TESTO CITATO:
Credo sia una constatazione sulla situazione generale


Gianfranco Giudice 

Più che" stanno svendendo" sarebbe più adatto l'impersonale "si sta svendendo tutto", perché è un processo senza soggetto, è un processo collettivo, una tendenza storica, se vogliamo il soggetto questo non è l'individuo ma il collettivo a cui i soggetti sono...soggetti.


Lorenzo Giuriani 

C'è anche un luogo (Roma) dove si sta vendendo tutto, dove il tempo è sempre lo stesso (dal tempo dei Romani), una situazione dove la globalizzazione non c'entra (oppure c'era già 2000 anni fa). E nessuno può farci niente: Mafia capitale è già passata in cavalleria


Gianfranco Giudice 

Ai tempi dei romani esisteva un altro tipo di globalizzazione (mediterranea), il mio riferimento alla globalizzazione moderna e contemporanea riguarda più che lo svendere la trasformazione dello spazio-tempo nel senso della uniformità e del presente senza fine, tutto ciò coi romani antichi non c'entra nulla.


Lorenzo Giuriani 

Tuo parere, Gianfranco. Sai meglio di me che sono state date molte "definizioni" di globaliz. E anche di capitalismo.


Gianfranco Giudice 

Essendo una cosa scritta da me ovviamente è un mio parere, condiviso anche da qualcun'altro, come sono tuoi pareri le cose che scrivi tu, certamente condivise da altri. Al di là delle ovvietà, il post parla di perdita del senso del luogo, questo punto mi ha colpito, ed io penso, dunque MIA OPINIONE, che esista un legame essenziale tra questo fatto e la globalizzazione capitalistica, pur essendoci giustamente dici tu molte definizioni di capitalismo, molte di queste, pur nella diversità, convergono su elementi importanti di analisi, tra cui quello che riguarda la trasformazione dello spazio e del tempo sociale. Aggiungo: il fatto che esistano tante definizioni di capitalismo non toglie che si parli sempre di capitalismo, pur definito diversamente, il che implica che deve esistere qualcosa che accomuna essenzialmente ciò che pur definiamo evidenziando aspetti differenti, altrimenti come potremmo parlare sempre di capitalismo, o se vuoi di capitalismi?

DATI ESTRATTI:

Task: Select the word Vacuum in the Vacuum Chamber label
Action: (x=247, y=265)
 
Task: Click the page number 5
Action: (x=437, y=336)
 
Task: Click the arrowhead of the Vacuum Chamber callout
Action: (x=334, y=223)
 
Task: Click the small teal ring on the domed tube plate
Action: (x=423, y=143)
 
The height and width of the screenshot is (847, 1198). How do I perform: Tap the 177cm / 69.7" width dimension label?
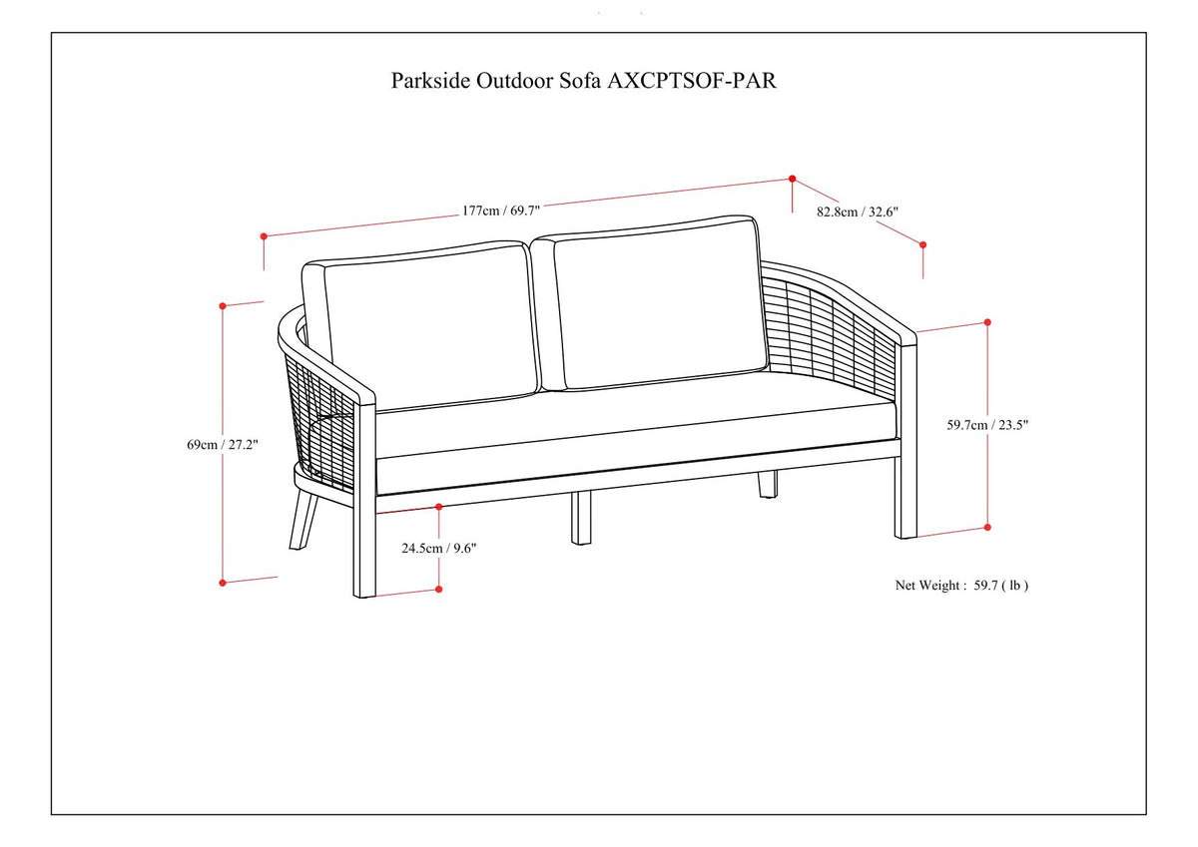pos(501,211)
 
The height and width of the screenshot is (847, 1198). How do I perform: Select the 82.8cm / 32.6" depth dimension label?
pos(858,212)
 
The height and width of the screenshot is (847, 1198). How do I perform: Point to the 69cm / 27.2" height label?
pos(223,445)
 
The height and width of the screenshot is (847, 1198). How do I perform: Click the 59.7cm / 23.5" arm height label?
pos(987,424)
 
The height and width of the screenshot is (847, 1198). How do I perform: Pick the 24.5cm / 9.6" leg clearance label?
pos(440,547)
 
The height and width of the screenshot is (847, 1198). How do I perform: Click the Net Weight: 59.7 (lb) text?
pos(960,586)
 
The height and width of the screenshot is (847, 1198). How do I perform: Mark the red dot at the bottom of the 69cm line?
pos(223,582)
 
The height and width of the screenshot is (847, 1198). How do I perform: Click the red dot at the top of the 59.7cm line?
pos(987,322)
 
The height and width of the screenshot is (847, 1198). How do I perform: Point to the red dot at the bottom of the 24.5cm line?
pos(439,590)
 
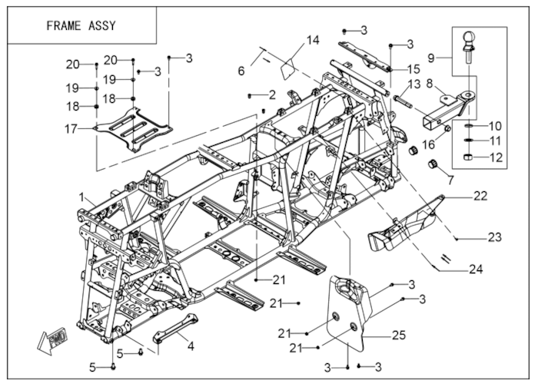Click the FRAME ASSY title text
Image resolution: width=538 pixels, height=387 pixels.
point(81,25)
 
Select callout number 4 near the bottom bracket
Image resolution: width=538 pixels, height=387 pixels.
point(191,346)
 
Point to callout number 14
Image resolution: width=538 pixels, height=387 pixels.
point(312,41)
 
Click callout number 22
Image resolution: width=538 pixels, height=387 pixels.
point(480,197)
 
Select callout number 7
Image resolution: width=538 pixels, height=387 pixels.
point(450,180)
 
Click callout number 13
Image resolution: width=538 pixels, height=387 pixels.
point(413,84)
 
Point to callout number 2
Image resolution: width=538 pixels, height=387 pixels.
point(271,94)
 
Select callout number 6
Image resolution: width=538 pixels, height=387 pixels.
point(241,71)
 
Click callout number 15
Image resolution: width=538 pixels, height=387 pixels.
point(413,68)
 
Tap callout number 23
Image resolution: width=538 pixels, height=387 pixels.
point(494,237)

IL COMPITO: Dalla discussione sulla globalizzazione riportata sopra, trascrivi senza alcuna modifica tutto ciò che va da "C'è anche un" fino a "anche di capitalismo.".

IL RISULTATO:
C'è anche un luogo (Roma) dove si sta vendendo tutto, dove il tempo è sempre lo stesso (dal tempo dei Romani), una situazione dove la globalizzazione non c'entra (oppure c'era già 2000 anni fa). E nessuno può farci niente: Mafia capitale è già passata in cavalleria


Gianfranco Giudice 

Ai tempi dei romani esisteva un altro tipo di globalizzazione (mediterranea), il mio riferimento alla globalizzazione moderna e contemporanea riguarda più che lo svendere la trasformazione dello spazio-tempo nel senso della uniformità e del presente senza fine, tutto ciò coi romani antichi non c'entra nulla.


Lorenzo Giuriani 

Tuo parere, Gianfranco. Sai meglio di me che sono state date molte "definizioni" di globaliz. E anche di capitalismo.